Powell stayed hawkish in his opening statement and then the cracks started to show. He was first given an opportunity to push back on loosening financial conditions and passed. Then he started to salt in hints about coming deflation and then spelled it out with "the disinflationary process has started".
The usual caveats were there but the market had heard enough. Stocks and bonds surged while the US dollar sank. All markets moved together and the message was unmistakable: inflation is done.

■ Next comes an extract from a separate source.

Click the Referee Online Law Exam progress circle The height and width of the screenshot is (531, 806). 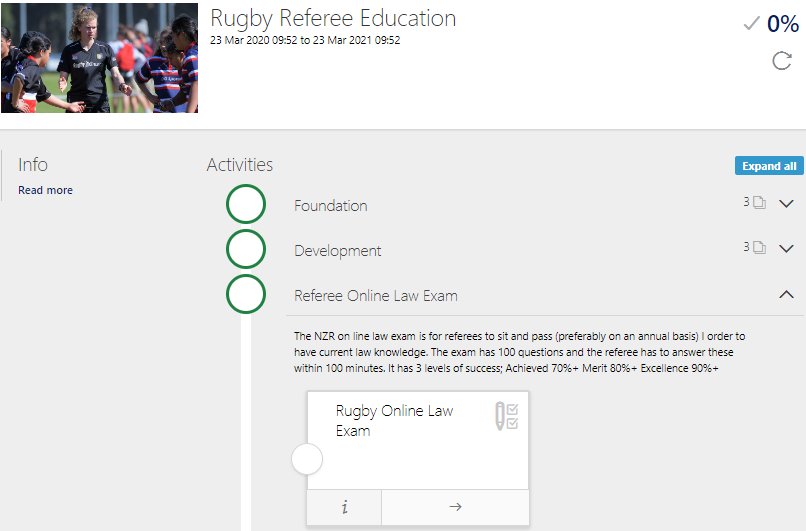[246, 294]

Or at least the market sees a few months of goldilocks data.
I laid out the scenario before the meeting:
1) The economy holds up at 5% rates, the data stays strong, hooray for a good economy
2) The economy stumbles, the data turns lower, the Fed cuts.
Either way markets can rally.
So markets are breaking out and the Fed isn't going to stand in the way. Yes, there might be economic pain coming but the Fed has 500 bps of ammo if it goes badly. Powell even opened the door to cutting at year end if inflation falls faster than the FOMC is forecasting.
Now it becomes a matter of levels and establishing which ones matter. A number of assets, including AUD and gold are threatening to break out while the euro is testing 1.10 for the first time since last April.